Lista de tareas:
a) ¿Concuerdan con el texto sobre Shostakovich estas afirmaciones? (i) Shostakovich dejó de participar durante cinco años en las comisiones de la RAPM. (ii) Lady Macbeth de Mtsensk se compuso según las directrices de un órgano de planificación. (iii) Los encargos de sus últimos años le sirvieron para desarrollarse como compositor de talento. Responde sí o no a cada una y cita las palabras del texto que lo deciden.
b) ¿Podrías proseguir el texto sobre Shostakovich y Lady Macbeth de Mtsensk a partir de su última frase?

1.   A MODO DE PRELUDIO… A Stalin no le gustó Lady Macbeth de Mtsensk
Corrían los primeros años de la década de los treinta. Shostakovich, a la misma vez que asumía “los deberes del compositor soviético”, renunció a participar durante cinco años en las comisiones de la RAPM (Asociación rusa de los compositores proletarios) donde se debatían los temas que surgían en torno a los caminos que debía seguir ese arte a la hora de una correcta consecución de los fines de la revolución socialista[1]. Lo que parecía mantener oculto era el hecho de que ya se había puesto manos a la obra en la composición de una nueva Ópera, Lady Macbeth de Mtsensk, un proyecto que estaba desarrollando al margen de las directrices de cualquier comisión u órgano de planificación. Su interés era trabajar en un proyecto sin verse comprometido por ningún organismo, trabajar con libertad. En los últimos años se había visto obligado a hacer trabajos de dudosa calidad, encargos que, si bien le garantizaban cierta holgura económica, no servían para desarrollarse como un compositor de talento. En cierto modo, fiel a los dictados de la revolución, Shostakovich parecía comprender que ese asunto, el de que la música sirviese a los ideales de la revolución, no era un tema tan fácil de llevar a cabo. Pero nuestro compositor parecía que tenía claro lo que buscaba. Mucho se hablaba en el seno de la RAPM de lo que se quería conseguir y poco del cómo conseguirlo. Reveladoras son sus palabras:
One shouldn’t write an opera “in general” about the Five-Year Plan, “in general” about socialist construction, one should write about living people, about the builders of the Five-Year Plan. Our librettists have not yet come to grips with this circumstance. Their heroes are anemic, impotent. They (the heroes) inspire neither sympathy nor hate; they are mechanical. That is why I turned to the classics (Gogol, Leskov). Their heroes make it possible to laugh uproariously and to cry bitter tears[2].

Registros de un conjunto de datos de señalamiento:

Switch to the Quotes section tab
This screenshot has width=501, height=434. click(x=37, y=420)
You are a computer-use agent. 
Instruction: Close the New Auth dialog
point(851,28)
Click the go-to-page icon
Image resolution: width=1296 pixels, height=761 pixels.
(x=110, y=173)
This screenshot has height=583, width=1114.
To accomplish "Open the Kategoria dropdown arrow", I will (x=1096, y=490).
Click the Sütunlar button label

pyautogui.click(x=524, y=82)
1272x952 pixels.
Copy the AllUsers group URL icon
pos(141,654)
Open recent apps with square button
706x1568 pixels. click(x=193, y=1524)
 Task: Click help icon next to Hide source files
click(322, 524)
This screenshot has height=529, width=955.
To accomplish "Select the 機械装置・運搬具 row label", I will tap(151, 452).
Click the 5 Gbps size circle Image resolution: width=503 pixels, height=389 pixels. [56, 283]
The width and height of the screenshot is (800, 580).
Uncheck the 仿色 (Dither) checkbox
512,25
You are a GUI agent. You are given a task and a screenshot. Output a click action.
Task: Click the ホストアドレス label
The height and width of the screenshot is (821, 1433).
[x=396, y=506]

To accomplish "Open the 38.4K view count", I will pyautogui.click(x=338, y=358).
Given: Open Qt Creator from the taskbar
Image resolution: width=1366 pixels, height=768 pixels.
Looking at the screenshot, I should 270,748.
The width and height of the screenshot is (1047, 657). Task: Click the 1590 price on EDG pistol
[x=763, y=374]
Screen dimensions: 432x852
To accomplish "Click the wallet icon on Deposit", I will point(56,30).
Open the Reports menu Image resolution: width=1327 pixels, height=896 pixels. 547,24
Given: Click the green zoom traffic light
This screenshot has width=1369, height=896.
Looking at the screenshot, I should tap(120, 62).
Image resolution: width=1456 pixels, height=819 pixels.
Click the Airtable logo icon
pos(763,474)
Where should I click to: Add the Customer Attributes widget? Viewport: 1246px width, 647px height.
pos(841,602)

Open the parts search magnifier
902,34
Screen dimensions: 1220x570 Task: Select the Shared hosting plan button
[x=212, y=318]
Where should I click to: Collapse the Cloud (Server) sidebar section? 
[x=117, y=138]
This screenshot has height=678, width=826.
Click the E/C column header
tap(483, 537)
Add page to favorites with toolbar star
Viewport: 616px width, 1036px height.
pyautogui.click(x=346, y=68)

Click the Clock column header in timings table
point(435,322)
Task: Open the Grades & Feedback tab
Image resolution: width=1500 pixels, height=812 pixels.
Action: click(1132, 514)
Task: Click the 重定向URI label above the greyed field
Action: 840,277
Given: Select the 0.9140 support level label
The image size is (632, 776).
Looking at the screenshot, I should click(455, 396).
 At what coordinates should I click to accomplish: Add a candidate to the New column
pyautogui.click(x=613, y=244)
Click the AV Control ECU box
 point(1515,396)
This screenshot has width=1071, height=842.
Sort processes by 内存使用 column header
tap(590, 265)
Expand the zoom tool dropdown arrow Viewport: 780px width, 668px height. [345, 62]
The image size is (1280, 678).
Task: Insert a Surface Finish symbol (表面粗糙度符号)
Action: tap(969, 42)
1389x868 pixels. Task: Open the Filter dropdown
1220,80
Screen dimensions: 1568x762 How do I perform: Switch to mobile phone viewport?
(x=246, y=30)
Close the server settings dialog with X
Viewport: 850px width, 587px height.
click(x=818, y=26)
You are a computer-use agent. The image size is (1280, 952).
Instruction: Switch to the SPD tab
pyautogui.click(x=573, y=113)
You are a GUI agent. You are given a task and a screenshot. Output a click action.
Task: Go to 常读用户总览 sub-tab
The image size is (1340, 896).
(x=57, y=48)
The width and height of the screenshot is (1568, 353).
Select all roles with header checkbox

Resultados del ejercicio:
a)
(i) Sí: «renunció a participar durante cinco años en las comisiones de la RAPM».
(ii) No: «al margen de las directrices de cualquier comisión u órgano de planificación».
(iii) No: «no servían para desarrollarse como un compositor de talento».

b)
         Pero con la llegada de Stalin al poder comienzan los cambios, cambios que afectarán de una manera clara la trayectoria de nuestro compositor, y por extensión, la de todo artista soviético. El 23 de abril de 1932 Stalin disolvió por la vía administrativa todas las asociaciones culturales proletarias de escritores, pintores, arquitectos y músicos. Por un lado, Shostakovich se libraba de la RAPM, organismo que acabaría copando en el poder a compositores de dudosa calidad artística, por lo cual vio con buenos ojos ese golpe de efecto librado por Stalin. Por otro, el éxito de su ópera Lady Macbeth de Mtsensk estaba siendo abrumador. Llevaba dos años manteniéndose en el cartel y las críticas tanto dentro como fuera de la URSS eran excelentes. Pero todo esto fue una ilusión pasajera. Fue el 26 de Enero de 1936 cuando Stalin y su comitiva asistieron al teatro donde se representaba Lady Macbeth. Ni siquiera esperaron el desenlace del drama. Dos días después salió el famoso artículo del Pravda titulado Caos en vez de música[3]. Shostakovich estaba en el punto de mira del régimen. A partir de ahora tendría que tener cuidado, el compositor estaba inmerso en un juego que podía acabar mal.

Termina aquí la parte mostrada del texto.